Trump Said He "Didn't Need" To Declare An Emergency To Build The Wall And Liberal Lawyers Are Thrilled

"Keep talking mr president," Omar Jadwat, the head of the ACLU's Immigrants Rights Project, tweeted.

WASHINGTON — President Donald Trump said Friday that he "didn't need" to declare a national emergency to build a wall at the US–Mexico border, but was doing so because he wanted to do it "faster."

Anticipating court battles to come, civil rights attorneys cheered him on, highlighting Trump's remarks as undercutting any future argument by the administration that there is, in fact, a national emergency.

"Keep talking mr president," Omar Jadwat, director of the American Civil Liberties Union's Immigrants Rights Project, tweeted.

Trump announced his decision to declare a national emergency in a Rose Garden speech Friday morning. In a call with reporters earlier in the day, acting Chief of Staff and Office of Management and Budget Director Mick Mulvaney said the national emergency declaration by the president would give the administration access to $3.6 billion in military construction funds.

"I want to do it faster," Trump said Friday. "I can do the wall over a longer period of time. I didn't need to do this. I would rather do it much faster. I don't have to do it for the election. I have already done a lot of wall for the election 2020."

The reaction from left-leaning lawyers and Trump's critics on Twitter was swift.

"Y'all keep giving this man a microphone! Please and thank you," Kristine Kippins, director of policy at the Constitutional Accountability Center, tweeted.

Yeah, this argument will work well in court. 🙄 Y'all keep giving this man a microphone! Please and thank you. https://t.co/lhCrD1zc5O

George Conway, a conservative lawyer — and the husband of White House counselor Kellyanne Conway — who has been critical of the president, tweeted that Trump's comment "should be the first sentence of the first paragraph of every complaint filed this afternoon."

Former US attorney Joyce Vance tweeted that Trump's comments were a "gift to all the lawyers preparing to sue him." Elizabeth Goitein of the Brennan Center for Justice tweeted that they were "plaintiffs' Exhibit A." Harvard law professor Laurence Tribe tweeted, "Some emergency!" Adi Kamdar, a fellow at the Knight First Amendment Institute, tweeted, "The brief practically writes itself."

This quote should be the first sentence of the first paragraph of every complaint filed this afternoon. https://t.co/ClHQhpTaEe

Trump's comments have gotten his administration into trouble in court before.
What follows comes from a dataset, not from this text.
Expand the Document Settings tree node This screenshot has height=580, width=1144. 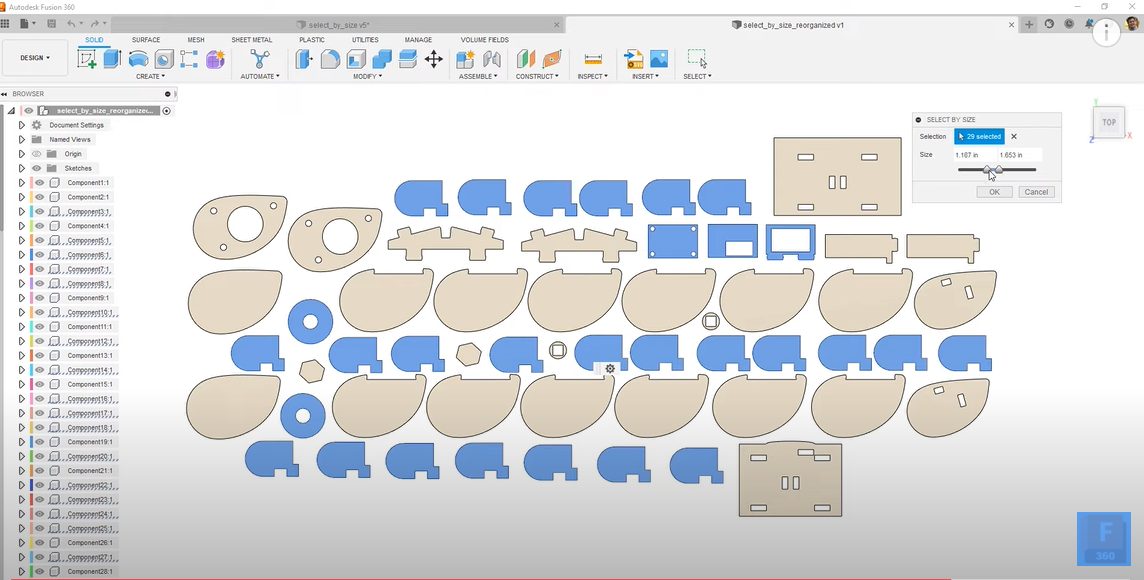point(21,125)
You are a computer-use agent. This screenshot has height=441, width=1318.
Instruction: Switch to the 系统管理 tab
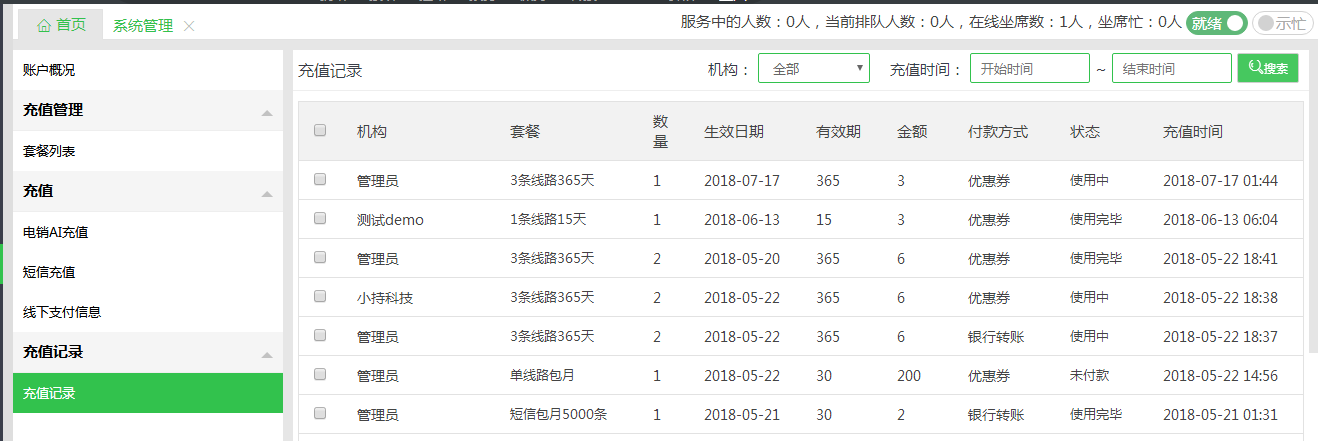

During litigation over the travel ban executive orders, the Deferred Action for Childhood Arrivals program, and the ban on military service by transgender individuals, judges cited tweets from the president — which are considered official statements — that conflicted with arguments made by the Justice Department.

In addition to the military construction funds, the administration plans to tap into $600 million from the Treasury's Forfeiture Fund and reprogram $2.5 billion from money allocated for Department of Defense counterdrug activities; the president doesn't need to declare a national emergency to access those funds. Adding $1.375 billion appropriated by Congress, that gives the administration access to approximately $8 billion for border wall construction.

Liberal legal advocacy groups have already pledged to go to court to challenge the president's national emergency declaration. House Democrats, who can now exercise the power of the general counsel's office, have indicated they're prepared to bring a legal challenge as well.

"We'll see him in court," New York Rep. Eliot Engel, chair of the House Foreign Affairs Committee, tweeted Friday, calling the declaration of a national emergency at the border "a farce."

Public Citizen has announced that it plans to sue the administration on behalf of Texas landowners and a Texas environmental organization. Environmental groups, including the Center for Biological Diversity and Earthjustice, have said they're considering litigation. The Democratic Attorneys General Association released a statement that didn't commit to litigation, but noted that they had "repeatedly demonstrated" that they "will not hesitate to use our legal authority to defend the rule of law."

The president has broad authority to declare a national emergency. The federal National Emergencies Act doesn't include a specific definition of what qualifies as an "emergency." Under the federal law the Trump administration plans to invoke to get access to the $3.6 billion, the secretary of defense can use money already appropriated for military construction to fund other military construction projects "necessary to support such use of the armed forces" during a national emergency "that requires use of the armed forces." The Trump administration has declined to specify what military construction funds they'll reprogram for the wall.

Public pronouncements of plans to sue the administration over the emergency declaration have been light on details — groups said they were waiting to see the specifics and actual text of whatever Trump issues.

Still, Brian Segee, a senior attorney for the Center for Biological Diversity, told BuzzFeed News, "I anticipate we would look to be in court pretty quickly."

CORRECTION

Former US attorney Joyce Vance's name was misstated in an earlier version of this post.